Он погрозил ещё раз пальцем и пропал с глаз долой. Чувствуя сердцебиение и слабость, отставной гвардии поручик вдруг понял, что и не может ничего, "ни-ни-ни"... Мужская дерзость вдруг покинула его, вся до капли. Не зная, не понимая, что делать и как быть теперь, Ямушев стал подниматься на ноги, но какая-то неведомая сила пригнула его за шею к земле. Стоя на четвереньках, он собирал траву, первую попавшуюся, и какую клал в рот, какую - отбрасывал...
Послышался стук копыт, удивлённый голос, и на землю спрыгнула Мария Ивановна, одетая в костюм для верховой езды. "Горделион...", - и тут она узнала Алексея Ивановича. Глаза у Марии Ивановны сделались чужие, лицо омрачилось... Это было одно мгновение. Она развязала ленту, сняла шляпу с головы, аккуратно разместила её на траве. Странно глядя на Ямушева, Мария Ивановна приблизилась к мужчине - и, не произнося ни слова - увы нам, добрый наш читатель, но это так! - расстегнула и опустила свои, туго облегающие бёдра, брюки для верховой езды, а затем, встав тоже на четвереньки, повернулась к отставному гвардии поручику той частью женского тела, которая... Его как ослепило. В глазах темно. И сразу вернулась к нему сила. Не мешкая, он бросился и подмял ахнувшего Машуня, как медведь крестьянина в известной басне Крылова... Читатель избавит меня от необходимости описывать половой акт, придуманный природой для того, чтобы смущать человека образом несвойственных ему поступков.

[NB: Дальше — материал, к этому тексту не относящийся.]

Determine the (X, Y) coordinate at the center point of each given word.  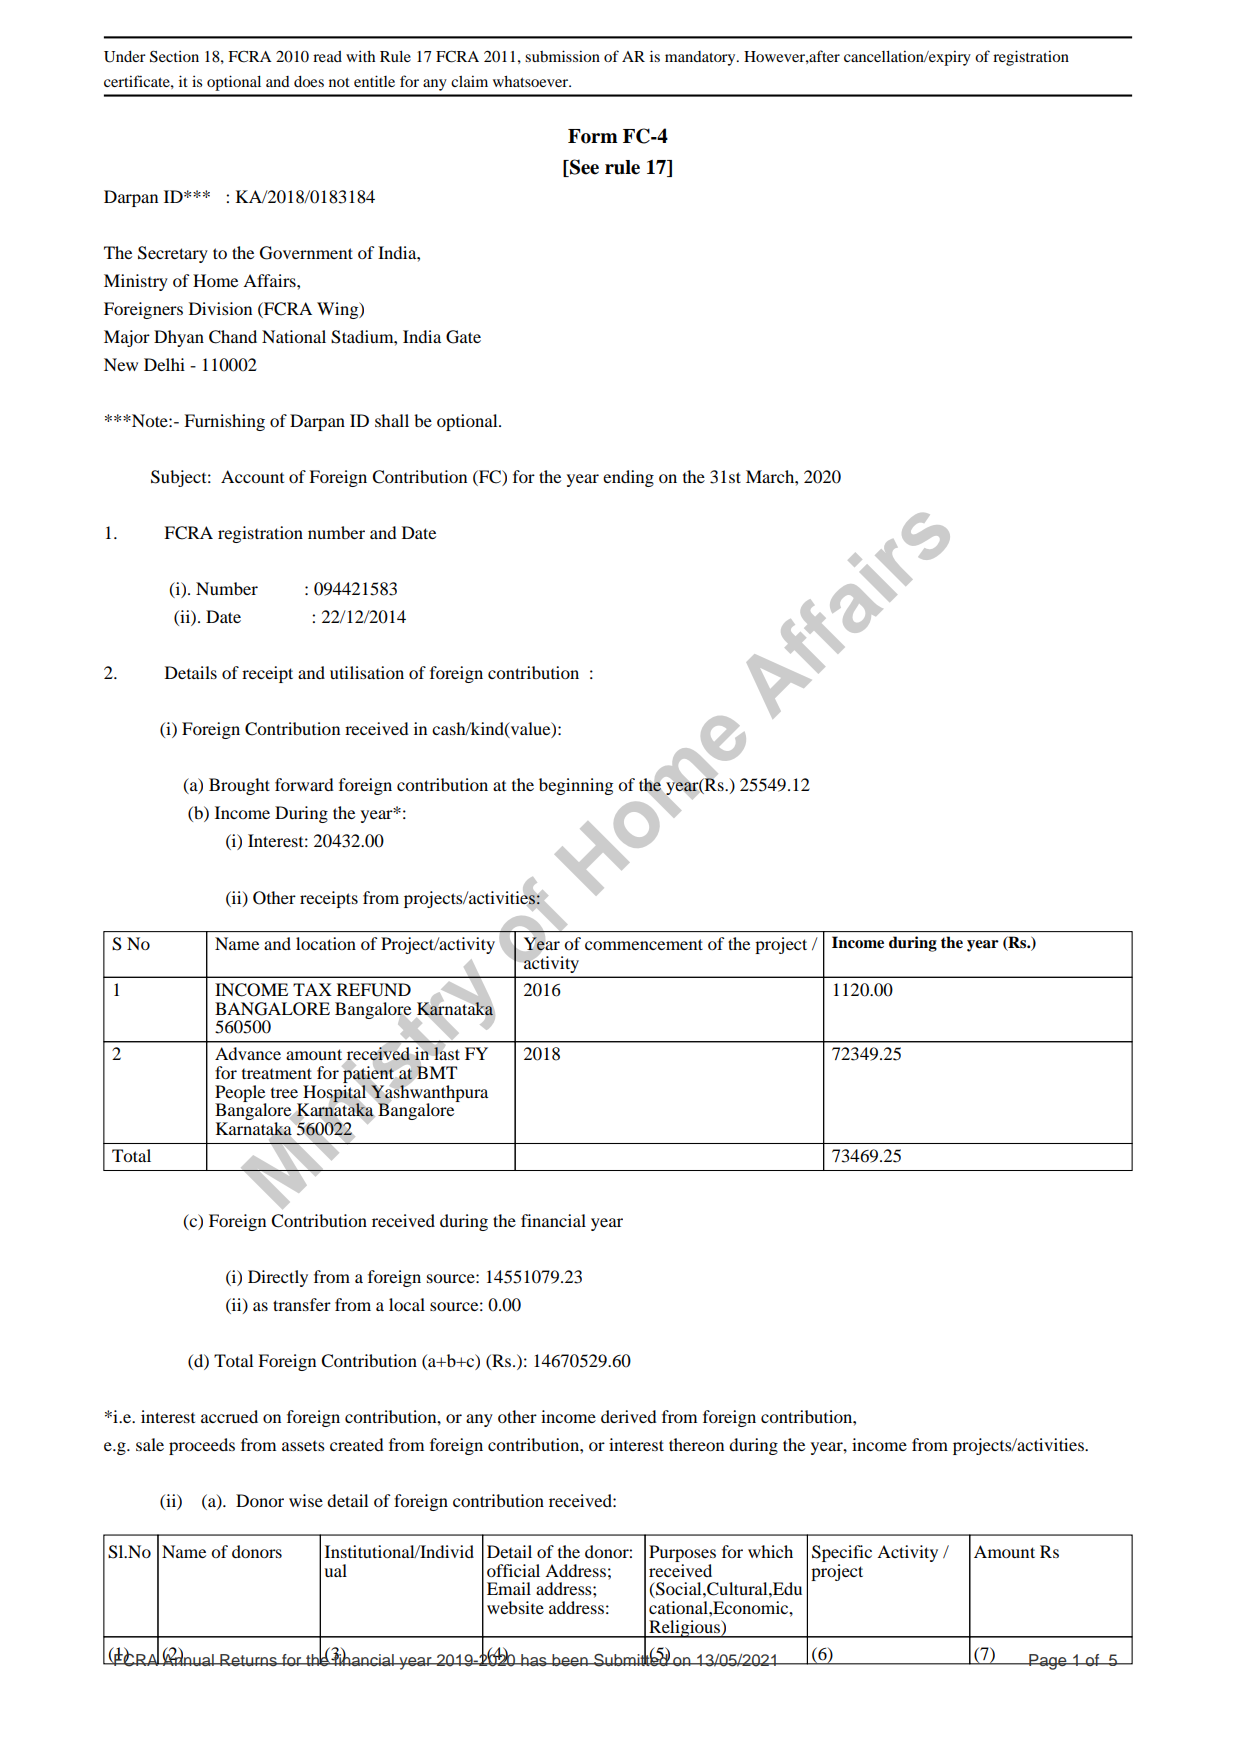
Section (174, 56)
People (240, 1094)
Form (593, 136)
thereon (696, 1444)
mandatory (701, 58)
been (570, 1660)
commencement (644, 944)
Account (252, 476)
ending (628, 478)
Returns (248, 1660)
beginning (576, 786)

Немногое осталось прибавить к сказанному. Совершив предназначенное природой, Ямушев не постеснялся - заснял лежащую Марию Ивановну, в разнообразных видах и ракурсах. Весёлые картинки отослал на телефон мужу Аркадию Петровичу: вот, посмотри - как я Машку твою... Неизвестно, успел ли Семивалов получить их. Он погиб в сражении под Скулянами, где командовал отрядом этеристов. Делали розыски, в роду Семиваловых не нашлось Аркадия. Петры, Петровичи - были... Впрочем, после грозы семнадцатого года многие наши архивы пришли в упадок и разорение. Алексей Иванович Ямушев уехал в Париж, где о нём добрая память хранилась с 1814 года. Работал таксистом до смерти своей, наступившей от апоплексического удара в висок тяжёлым предметом, с целью ограбления. Маша, Мария Ивановна, несколько лет провела под наблюдением врачей в заведении закрытого типа, выписалась, состоит на учёте в диспансере, получает бесплатно азалептин. В последнее время, правда, всё чаще приходится брать лекарство за деньги: врачи говорят, что Москва не даёт, но Машунь считает, что это врачи мухлюют и делают деньги на льготных медикаментах. Отец Герасим в пьяном состоянии ума сбил на переходе женщину насмерть. Дали ему три года колонии-поселения. Многие были недовольны. Горделион Всеславович покинул родное пепелище и нынче питает любовь к Отчизне в заокеанских кущах. Счастлив ли, и о чём думает - это нам доподлинно неизвестно, а полагаться на слухи и догадки, паче того, домыслы - совсем не в наших правилах и не в духе нашего правдивого сочинения.

Ах, да. Чуть не забыл. Родственница отца Герасима, Акулина Меркурьевна Перекурова упала с берёзы и убилась ко всем чертям, и камеру разбила.